Lullabies for Little Criminals – Heather O’Neill – Book Review

ImageIt’s like poetry he said. And then he would read sentences and pause and look at me and say, isn’t that beautiful?  Isn’t that amazing? And then he would keep reading. Typically Dave prefers non-fiction. But he loved this book. My sister loved this book. So when the holidays came and I knew I would finally have some time to read I picked up Lullaby for Little Criminals and read it voraciously.  And I loved it too.
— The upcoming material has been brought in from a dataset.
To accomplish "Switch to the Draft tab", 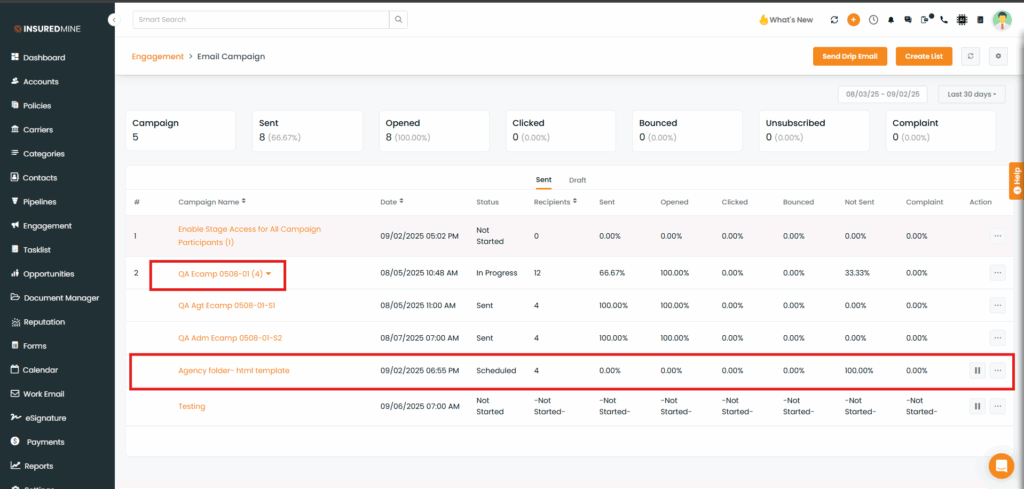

Although the book has been out for a few years now it was the first novel by Canadian writer Heather O’Neill.

It’s an incredibly beautiful thing for a writer to create a character so compelling that you completely surrender to seeing the world from the character’s point of view and at the same time you remain outside of it just enough to hold your heart and say no, no don’t go there because I know where that will take you.  And you know it because you’re an adult and you see the dangers that can befall the vulnerable. And in this case the person who is vulnerable is Baby,  a young girl of 12 who lives with her heroin addicted father on the bad side of town in Montreal. And life ain’t easy for Baby. She and Jules move from one seedy apartment to another, she does time in foster care, and juvenile detention, she is practically fatherless and she is utterly motherless.
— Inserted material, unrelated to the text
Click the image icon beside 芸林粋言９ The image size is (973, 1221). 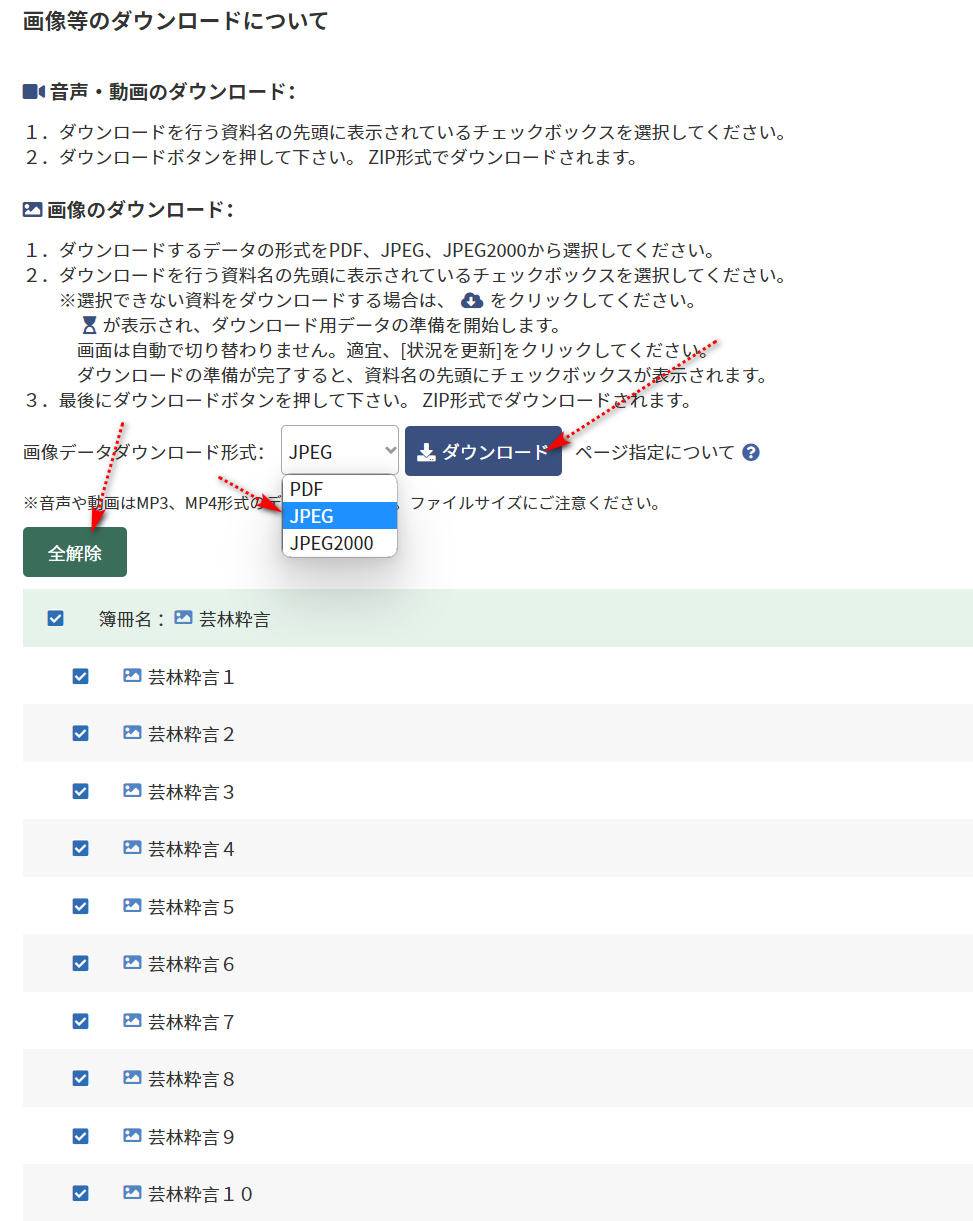coord(132,1136)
And because she is a child she doesn’t realize what she doesn’t have. She knows she has Jules. And you hold your heart becuae sometimes she has friends. But not enough. And sometimes she has people in her corner but not enough and not the right ones. It’s only when she begins to traverse the uneasy road between adulthood and childhood that there is a growing awareness of what has been lost to her in her life.  And as her beauty grows and her father disappears into his addiction the threat to her childhood and her well-being increases. And yet inside she is a child. A child who wants simple things. Love and a safe place both of which seem elusive.

There’s a transitional moment in the book when she experiences a kiss and she acknowledges that there would be real consequences to that kiss and of course there are. But it’s that moment where you see a child slowly reckoning with the very adult consequences of something they’ve done and that’s been done to them. A kiss that should have been sweet and beautiful.  And that moment in the book is beautiful and hard all at the same time because you witness her fragility and all the consequences that come with it. And it makes you want to cry.

And the other moment is when she is locked out of her house and it’s late and cold and she has nowhere to go so she goes to her friend’s house. And the friend’s parents are assholes and turn the young girl away in the middle of the night. And it’s the final failure of adults in her world that sends her catapulting towards a very different life. And in the end ,just as the jacket copy says, she really has to figure it out herself.  As we all do I suppose. But she is still a child.

So wow. A heartbreaking book, a funny book, a book with a beautiful, real, raw voice of a kid who is just a kid and who doesn’t know any better and who doesn’t have a single person around her to help break her fall. So I would say go out and read it. It’s a beautiful heartbreaker.